I listen to a lot of folks talk about their Kubernetes strategy as a means of apportioning a finite, limited resource (compute) among a wide and varied set of people, usually application developers and operations nerds, with an eye toward isolation.
I have bad news for you.
Kubernetes isn’t about isolation, not in the security sense of the word anyway.
If you reduce containers down to their base essence (and I’m going to take a few liberties here, so bear with me), it’s about processes. Processes. Program binaries executing code in a virtually unique memory address space. Same kernel. Same user/group space. Sometimes, same filesystem and same PID space.
It’s all an elaborate set of carefully constructed smoke and mirrors that lets the Linux kernel provide different views of shared resources to different processes.
This has been most handy when paired with the OCI image standard, and some best practices from the Docker ecosystem – every container gets its own PID namespace; every container brings its own root filesystem with it, etc.
But you don’t have to abide by those rules if you don’t want to.
To wit: kubectl r00t
:
This little gem blows up the security charade of containers. Let’s unpack this, piece by piece.
#!/bin/bashexec kubectl run r00t -it --rm \
--restart=Never \
--image nah r00t \
--overrides '{"spec":{"hostPID": true, "containers":[{"name":"x","image":"alpine","command":["nsenter","--mount=/proc/1/ns/mnt","--","/bin/bash"],"stdin": true,"tty":true,"securityContext":{"privileged":true}}]}}' "[email protected]"
The kubectl run r00t -it --rm --restart=Never
bits tell Kubernetes that we want to execute a single Pod (no Deployment here thank you very much), and when that Pod exits, we’re done. Think of it as an analog to docker run -it --rm
.
The next bits --image nah
and --overrides ...
let us modify the generated YAML of the Pod resource. The kubectl run
command requires that we specify an image to run and a name for the pod, but we’re just going to override those value with --overrides
, so you can put (quite literally) anything you want here.
That brings us to the JSON overrides. For sanity’s sake, let’s reformat that blob of JSON to be a bit more readable, and turn it back into YAML via spruce:
spec:
hostPID: true
containers:
- image: alpine
name: x
stdin: true
tty: true
securityContext:
privileged: true
command: [nsenter, --mount=/proc/1/ns/mnt, --, /bin/bash]
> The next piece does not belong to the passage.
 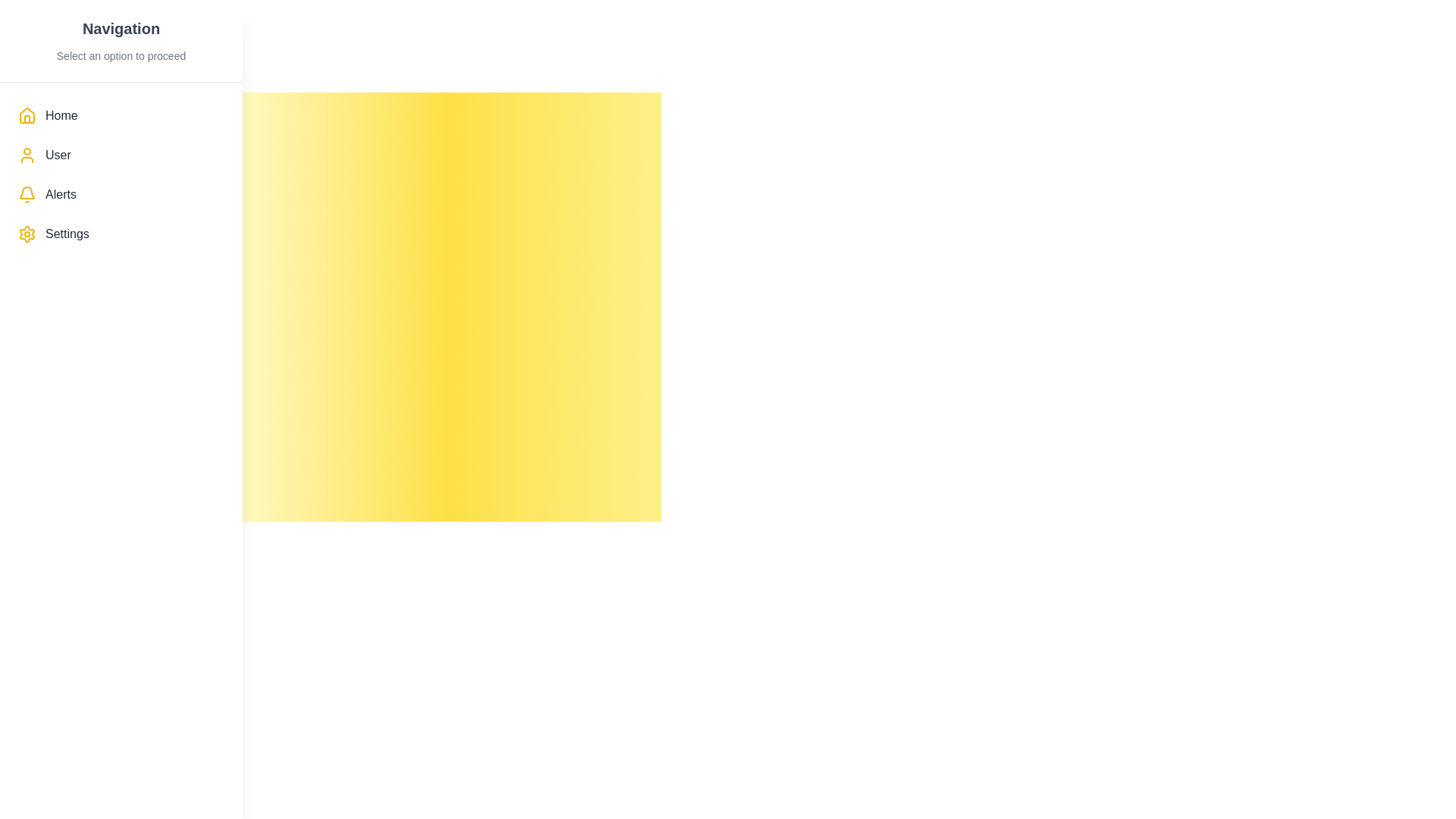 What do you see at coordinates (27, 234) in the screenshot?
I see `settings icon located at the start of the 'Settings' row in the vertical navigation menu by clicking on it` at bounding box center [27, 234].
The first thing we do is pop this pod (and all of its containers) into the Kubernetes node’s hostPID
namespace. By default, containers get new process ID namespaces inside the kernel – the first process executed becomes “PID 1”, and gets all the benefits that PID 1 normally gets – automatic inheriatnce of child processes, special signal delivery, etc. A side-effect of being in the Kubernetes node’s PID namespace is that /proc/1
refers to the actual init process of the VM / physical host – this will become exceedingly important in just a bit.
Next up, we start modifying the (only) container in the pod. We choose the alpine
image, because it is small and likely to be present in the image cache already. We pick an arbitrary name for the container (x
), turn on standard input attachment (stdin: true
) and teletype terminal emulation (tty: true
) so that we can run an interactive shell.
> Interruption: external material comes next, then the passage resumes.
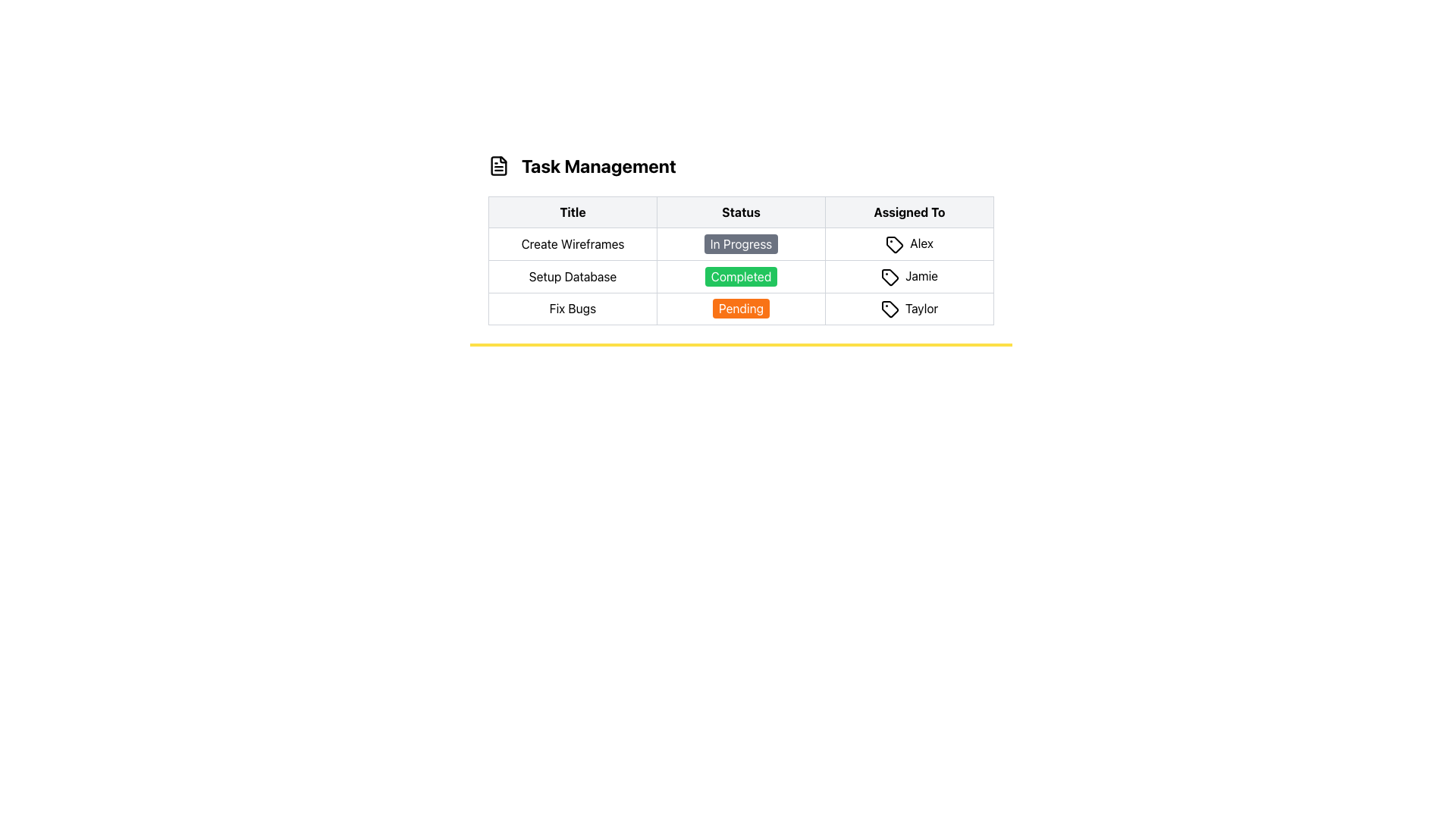  Describe the element at coordinates (741, 243) in the screenshot. I see `text label that displays 'In Progress' which is located in the second cell of the 'Status' column in the first row of the table` at that location.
Then, we set the security context of the running container to be privileged – this provides us all of the normal Linux capabilities you’d come to expect from being the root
user on a Linux box.
Finally, the coup de grâce: the command we want this container to execute is nsenter
, a handy (and flexible!) little utility for munging and modifying our current Linux namespaces; the foundation on which, combined with cgroups, all this containerization stuff is built. We’re already in the host’s process ID namespace, but we are jailed inside of our own filesystem namespace. To get out we can take advantage of the fact that /proc/1
is the real Linux init (systemd) process, so /proc/1/ns/mnt
is the outermost mount namespace, i.e. the real root filesystem!
Let’s give it a go:
$ kubectl r00t
If you don't see a command prompt, try pressing enter.
node/f8f9b380-f4a6-4b17-84d0-996962f7b106:/#
node/f8f9b380-f4a6-4b17-84d0-996962f7b106:/# ps -ef | grep ku[b]elet
root 6788 1 2 Feb12 ? 14:15:41 kubelet --config=...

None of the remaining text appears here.